• [Задание 1] Представьте в виде JSON-списка строк записи от строки, содержащей «The height and width of the screenshot is (600, 1200).», до строки, содержащей «The height and width of the screenshot is (840, 1441).», включительно. Каждой строке должен соответствовать один элемент списка, пустые строки пропустите.

• [Фрагмент текста]

★ ★ ★

Говоря о литературе «национальной самокритики», следует назвать и Пааво Ринтала (род. в 1930 г.), пришедшего к антивоенным произведениям позднее, уже в новых условиях. Его роман «Лейтенант разведки» (1963) означал столь решительный разрыв с милитаристской средой, в которой воспитывался будущий писатель (его отец служил в войсках Маннергейма и погиб в боях с Советской Армией), что большая группа генералов публично выступила с требованием привлечь П. Ринтала к ответственности за «антипатриотизм и безнравственность». В известной своей книге «Ленинградская симфония судьбы» (1968) П. Ринтала с новой остротой поставил вопрос о захватническом характере войны против Советского Союза, использовав для этого технику литературного документализма. В основе этой книги, вышедшей в свет почти три десятилетия спустя после начала войны и прозвучавшей как напоминание и предупреждение, лежат записи многочисленных бесед, проведенных автором с советскими людьми, с ленинградцами, пережившими блокаду (финская армия, как известно, участвовала в этой блокаде).

Для Beйo Мери, «среднего» по возрасту среди этих крупнейших в современной литературе Финляндии писателей, наиболее характерен сатирический подход к изображению войны. Об этом свидетельствовал уже первый выпущенный им сборник рассказов «Чтобы не цвела трава» (1954), написанный во многом в ключе повести «Сапоги девяти солдат» П. Хаанпяя. Рассказы этого сборника, построенные на сюжетах, взятых из разных войн, которые вела финская армия, объединены фигурой солдата, «проходящего» через окопную жизнь, не будучи непосредственно втянутым в военные события.

Объясняя свою привязанность к теме войны, в которой он сам не участвовал, Вейо Мери говорил: «Когда кончилась война, мне было шестнадцать лет. Но и тот призывной возраст, к которому я принадлежал, получил духовное военное воспитание, да и не только духовное, потому что два последних военных года мы в лагере по четыре часа в неделю занимались военной подготовкой. Жизнь казалась простой. Живи смело, чтобы ты нашел красивую смерть или бессмертное геройство или то и другое вместе. Жизнь — это короткая простая драма, и от каждого требовалось всего только: живи и без страха умри за отечество — будь то на суше, на море или в воздухе.

★ ★ ★

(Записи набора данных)
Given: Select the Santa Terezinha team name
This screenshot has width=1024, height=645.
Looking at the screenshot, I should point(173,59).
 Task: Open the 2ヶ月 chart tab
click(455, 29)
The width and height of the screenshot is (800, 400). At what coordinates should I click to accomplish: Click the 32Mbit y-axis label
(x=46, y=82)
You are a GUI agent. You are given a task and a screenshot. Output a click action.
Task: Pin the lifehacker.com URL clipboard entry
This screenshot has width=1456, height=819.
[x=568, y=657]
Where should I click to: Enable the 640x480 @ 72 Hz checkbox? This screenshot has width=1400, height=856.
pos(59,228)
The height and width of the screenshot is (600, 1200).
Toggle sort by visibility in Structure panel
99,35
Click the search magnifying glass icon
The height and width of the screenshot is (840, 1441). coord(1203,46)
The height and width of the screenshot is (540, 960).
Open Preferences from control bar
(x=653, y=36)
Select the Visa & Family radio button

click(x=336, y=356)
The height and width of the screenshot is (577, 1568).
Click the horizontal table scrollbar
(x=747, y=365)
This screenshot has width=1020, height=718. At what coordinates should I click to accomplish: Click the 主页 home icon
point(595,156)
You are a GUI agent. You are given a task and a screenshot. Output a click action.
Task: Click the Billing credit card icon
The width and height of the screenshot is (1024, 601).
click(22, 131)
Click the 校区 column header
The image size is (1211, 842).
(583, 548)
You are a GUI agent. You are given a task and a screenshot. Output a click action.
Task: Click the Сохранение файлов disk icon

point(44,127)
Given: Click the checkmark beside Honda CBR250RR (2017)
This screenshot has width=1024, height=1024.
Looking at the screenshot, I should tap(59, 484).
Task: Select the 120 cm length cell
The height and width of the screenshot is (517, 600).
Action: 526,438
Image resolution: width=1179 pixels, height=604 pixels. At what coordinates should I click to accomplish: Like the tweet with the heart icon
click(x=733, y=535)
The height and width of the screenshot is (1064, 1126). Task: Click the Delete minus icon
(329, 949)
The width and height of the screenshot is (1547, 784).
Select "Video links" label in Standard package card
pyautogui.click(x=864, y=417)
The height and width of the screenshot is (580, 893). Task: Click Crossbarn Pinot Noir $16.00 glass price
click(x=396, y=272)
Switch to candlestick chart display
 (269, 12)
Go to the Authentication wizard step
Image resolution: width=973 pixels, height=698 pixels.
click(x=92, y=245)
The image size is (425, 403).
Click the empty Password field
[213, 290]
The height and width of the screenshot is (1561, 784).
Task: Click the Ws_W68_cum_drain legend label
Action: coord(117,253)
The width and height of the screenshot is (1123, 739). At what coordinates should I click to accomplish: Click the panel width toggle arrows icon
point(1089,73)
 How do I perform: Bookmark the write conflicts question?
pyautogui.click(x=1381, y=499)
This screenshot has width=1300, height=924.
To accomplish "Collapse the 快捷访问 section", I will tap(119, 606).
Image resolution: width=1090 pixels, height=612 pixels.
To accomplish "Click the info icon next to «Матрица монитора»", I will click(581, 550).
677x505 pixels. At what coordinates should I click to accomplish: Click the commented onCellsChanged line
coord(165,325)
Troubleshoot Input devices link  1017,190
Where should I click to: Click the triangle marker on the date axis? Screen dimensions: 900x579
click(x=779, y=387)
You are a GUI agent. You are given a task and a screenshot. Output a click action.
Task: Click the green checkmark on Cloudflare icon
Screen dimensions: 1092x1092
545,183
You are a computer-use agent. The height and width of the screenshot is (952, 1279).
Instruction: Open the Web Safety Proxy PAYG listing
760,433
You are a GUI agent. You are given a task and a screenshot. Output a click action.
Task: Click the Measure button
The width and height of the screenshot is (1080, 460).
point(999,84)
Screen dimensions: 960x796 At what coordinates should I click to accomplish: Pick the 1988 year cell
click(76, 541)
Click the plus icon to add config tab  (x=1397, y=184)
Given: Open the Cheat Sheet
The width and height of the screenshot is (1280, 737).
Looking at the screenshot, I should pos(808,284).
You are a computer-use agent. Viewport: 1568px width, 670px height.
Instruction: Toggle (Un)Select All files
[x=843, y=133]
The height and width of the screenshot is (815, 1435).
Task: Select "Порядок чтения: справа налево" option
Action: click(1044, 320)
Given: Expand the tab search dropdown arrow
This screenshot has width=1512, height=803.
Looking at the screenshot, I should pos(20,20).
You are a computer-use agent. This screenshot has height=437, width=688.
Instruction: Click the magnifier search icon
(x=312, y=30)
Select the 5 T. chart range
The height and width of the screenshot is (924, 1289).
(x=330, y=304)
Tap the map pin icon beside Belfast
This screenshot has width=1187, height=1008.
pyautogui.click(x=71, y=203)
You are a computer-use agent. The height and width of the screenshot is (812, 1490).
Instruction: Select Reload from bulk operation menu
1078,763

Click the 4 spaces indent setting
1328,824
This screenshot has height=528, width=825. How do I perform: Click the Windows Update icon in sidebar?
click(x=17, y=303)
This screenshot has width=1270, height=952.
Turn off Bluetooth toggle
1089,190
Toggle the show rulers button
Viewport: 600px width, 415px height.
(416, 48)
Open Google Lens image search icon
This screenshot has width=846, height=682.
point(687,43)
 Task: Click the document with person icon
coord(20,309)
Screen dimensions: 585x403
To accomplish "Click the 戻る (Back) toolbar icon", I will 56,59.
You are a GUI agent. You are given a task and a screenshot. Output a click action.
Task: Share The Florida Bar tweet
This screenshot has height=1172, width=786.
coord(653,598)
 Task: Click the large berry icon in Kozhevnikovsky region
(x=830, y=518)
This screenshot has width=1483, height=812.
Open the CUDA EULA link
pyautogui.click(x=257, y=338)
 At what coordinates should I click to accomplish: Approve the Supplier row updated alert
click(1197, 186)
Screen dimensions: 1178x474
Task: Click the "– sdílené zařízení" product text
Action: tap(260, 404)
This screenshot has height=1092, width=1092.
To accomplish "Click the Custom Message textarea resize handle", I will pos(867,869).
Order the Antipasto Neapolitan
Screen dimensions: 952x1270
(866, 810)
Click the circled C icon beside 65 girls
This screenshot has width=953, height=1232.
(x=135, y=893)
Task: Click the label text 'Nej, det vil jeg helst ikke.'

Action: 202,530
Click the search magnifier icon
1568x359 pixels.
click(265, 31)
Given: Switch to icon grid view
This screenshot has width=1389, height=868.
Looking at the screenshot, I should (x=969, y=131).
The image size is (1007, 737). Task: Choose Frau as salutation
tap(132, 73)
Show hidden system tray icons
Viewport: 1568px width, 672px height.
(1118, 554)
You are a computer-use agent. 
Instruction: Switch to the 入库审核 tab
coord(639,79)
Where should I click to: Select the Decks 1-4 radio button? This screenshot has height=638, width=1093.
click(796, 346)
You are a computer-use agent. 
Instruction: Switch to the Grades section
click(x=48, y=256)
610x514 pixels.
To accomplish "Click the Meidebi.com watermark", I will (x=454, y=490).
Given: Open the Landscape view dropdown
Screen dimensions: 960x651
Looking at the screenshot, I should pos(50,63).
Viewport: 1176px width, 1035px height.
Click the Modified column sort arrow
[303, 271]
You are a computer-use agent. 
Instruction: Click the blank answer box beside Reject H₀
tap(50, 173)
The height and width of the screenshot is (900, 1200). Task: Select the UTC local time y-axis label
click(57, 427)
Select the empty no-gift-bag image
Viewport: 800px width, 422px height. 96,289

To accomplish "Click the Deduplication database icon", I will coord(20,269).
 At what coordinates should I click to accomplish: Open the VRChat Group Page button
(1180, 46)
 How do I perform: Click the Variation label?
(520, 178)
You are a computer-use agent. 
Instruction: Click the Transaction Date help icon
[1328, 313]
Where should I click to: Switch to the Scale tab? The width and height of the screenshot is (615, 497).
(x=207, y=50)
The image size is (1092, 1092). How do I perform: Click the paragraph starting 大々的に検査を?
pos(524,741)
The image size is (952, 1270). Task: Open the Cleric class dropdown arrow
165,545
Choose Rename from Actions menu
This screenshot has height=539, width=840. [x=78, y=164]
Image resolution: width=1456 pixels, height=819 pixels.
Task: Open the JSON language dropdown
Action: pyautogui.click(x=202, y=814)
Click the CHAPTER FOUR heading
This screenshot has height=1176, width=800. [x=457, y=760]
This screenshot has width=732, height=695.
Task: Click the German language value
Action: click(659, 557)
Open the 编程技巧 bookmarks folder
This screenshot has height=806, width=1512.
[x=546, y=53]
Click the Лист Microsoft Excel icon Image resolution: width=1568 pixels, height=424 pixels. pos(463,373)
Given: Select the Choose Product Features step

★ ★ ★

• [Задание 2] Какой роман Пааво Ринтала, согласно фрагменту текста, вызвал публичное требование группы генералов привлечь писателя к ответственности?

• [Образец ответа 1]
[
  "The height and width of the screenshot is (600, 1200).",
  "Toggle sort by visibility in Structure panel",
  "99,35",
  "Click the search magnifying glass icon",
  "The height and width of the screenshot is (840, 1441). coord(1203,46)"
]

• [Образец ответа 2] Роман «Лейтенант разведки» (1963).